> [Problem]: The line containing "310x241 pixels." marks the end: quote every line from the start of the records below through it, word for word.

(Stored items)
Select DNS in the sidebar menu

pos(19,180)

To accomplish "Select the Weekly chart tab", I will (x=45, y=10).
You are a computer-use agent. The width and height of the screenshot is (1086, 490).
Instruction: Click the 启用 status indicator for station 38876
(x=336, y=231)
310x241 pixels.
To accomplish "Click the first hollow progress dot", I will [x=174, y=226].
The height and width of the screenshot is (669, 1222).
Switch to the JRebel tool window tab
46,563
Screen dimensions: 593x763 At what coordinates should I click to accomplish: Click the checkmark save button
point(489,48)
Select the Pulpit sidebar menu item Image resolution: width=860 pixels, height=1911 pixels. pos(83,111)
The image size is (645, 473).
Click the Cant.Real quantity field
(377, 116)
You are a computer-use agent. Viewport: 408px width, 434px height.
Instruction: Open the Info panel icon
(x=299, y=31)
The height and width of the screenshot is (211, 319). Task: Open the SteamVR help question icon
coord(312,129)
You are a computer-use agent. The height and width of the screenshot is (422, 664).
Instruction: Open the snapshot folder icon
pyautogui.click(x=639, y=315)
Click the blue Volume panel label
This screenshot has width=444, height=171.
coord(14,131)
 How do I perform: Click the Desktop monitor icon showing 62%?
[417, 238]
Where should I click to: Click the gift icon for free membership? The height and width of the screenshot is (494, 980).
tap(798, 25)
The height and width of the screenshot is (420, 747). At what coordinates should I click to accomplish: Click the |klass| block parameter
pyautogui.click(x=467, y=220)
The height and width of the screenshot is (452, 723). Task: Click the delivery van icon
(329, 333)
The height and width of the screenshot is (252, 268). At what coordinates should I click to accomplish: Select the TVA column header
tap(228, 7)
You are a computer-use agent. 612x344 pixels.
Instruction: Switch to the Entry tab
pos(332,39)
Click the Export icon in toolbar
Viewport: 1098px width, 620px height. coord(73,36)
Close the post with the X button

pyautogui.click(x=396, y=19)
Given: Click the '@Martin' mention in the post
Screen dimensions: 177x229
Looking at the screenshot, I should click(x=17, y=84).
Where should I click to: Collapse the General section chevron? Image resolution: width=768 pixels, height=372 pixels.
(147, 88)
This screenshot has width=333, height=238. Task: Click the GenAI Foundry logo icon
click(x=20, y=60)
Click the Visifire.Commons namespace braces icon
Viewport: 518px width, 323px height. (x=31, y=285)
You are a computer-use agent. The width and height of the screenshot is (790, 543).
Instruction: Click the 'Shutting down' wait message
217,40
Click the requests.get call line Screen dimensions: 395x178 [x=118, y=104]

> [Task solution]:
Select DNS in the sidebar menu

pos(19,180)

To accomplish "Select the Weekly chart tab", I will (x=45, y=10).
You are a computer-use agent. The width and height of the screenshot is (1086, 490).
Instruction: Click the 启用 status indicator for station 38876
(x=336, y=231)
310x241 pixels.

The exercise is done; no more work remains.